Some of my favorite quotes, to give a taste of the tone of the book, rather than the scientific and historical facts it tells:
"For the next many years (we hope) these tiny particles will uncomplainingly engage in all the billions of deft, cooperative efforts necessary to keep you intact and let you experience the supremely agreeable but generally under-appreciated state known as existence. Why atoms take this trouble is a bit of a puzzle. Being you is not a gratifying experience at the atomic level."
"So thank goodness for atoms. But the fact that you have atoms and that they assemble in such a willing manner is only part of what got you here. To be here now, alive in the twenty-first century and smart enough to know it, you also had to be the beneficiary of an extraordinary string of biological good fortune. Survival on Earth is a surprisingly tricky business."

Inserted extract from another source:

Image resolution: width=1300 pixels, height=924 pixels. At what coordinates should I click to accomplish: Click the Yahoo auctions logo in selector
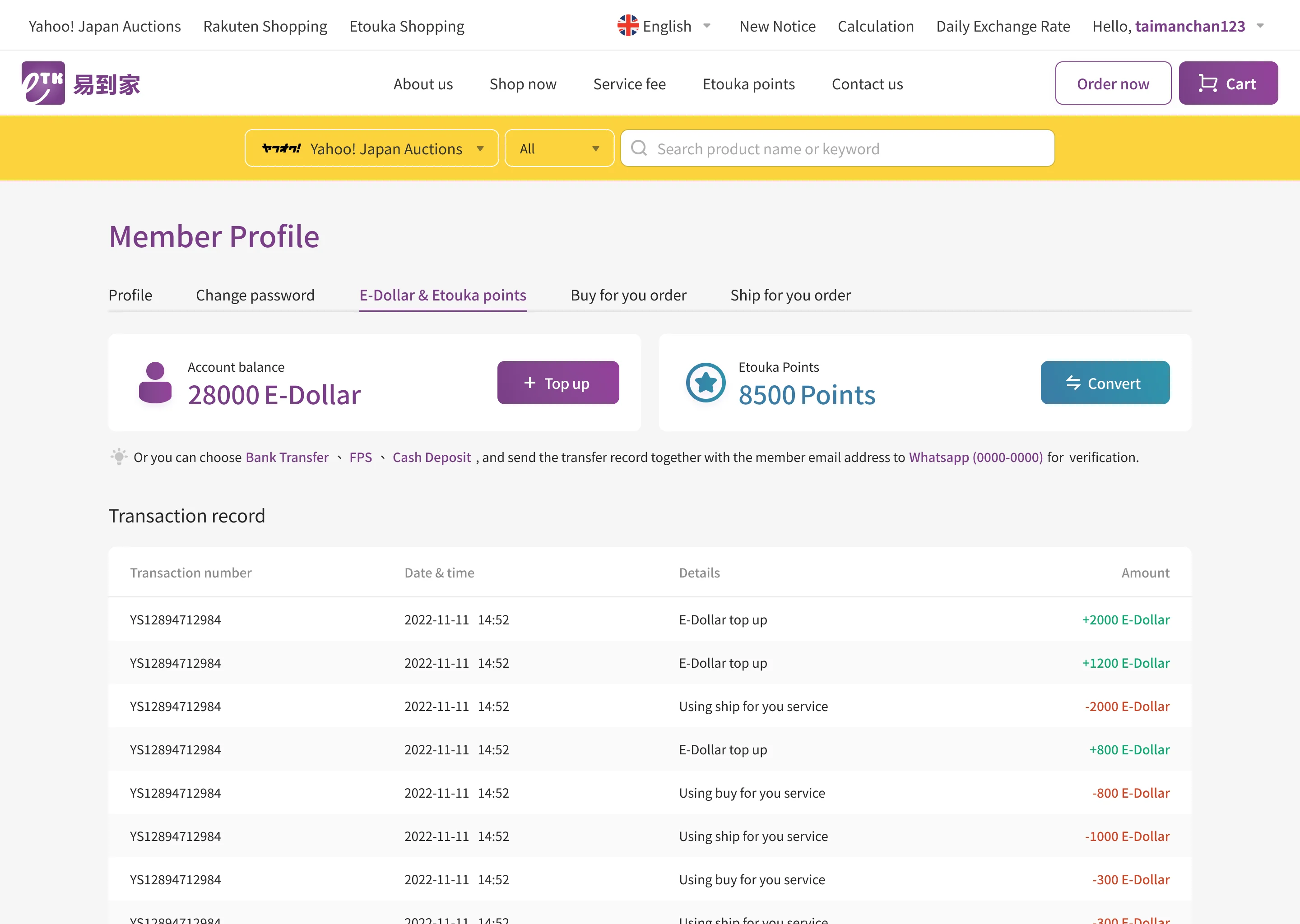(x=281, y=148)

"What is extraordinary from our point of view is how well it turned out for us. If the universe had formed just a tiny bit differently—if gravity were fractionally stronger or weaker, if the expansion had proceeded just a little more slowly or swiftly—then there might never have been stable elements to make you and me and the ground we stand on. Had gravity been a trifle stronger, the universe itself might have collapsed like a badly erected tent, without precisely the right values to give it the right dimensions and density and component parts. Had it been weaker, however, nothing would have coalesced. The universe would have remained forever a dull, scattered void."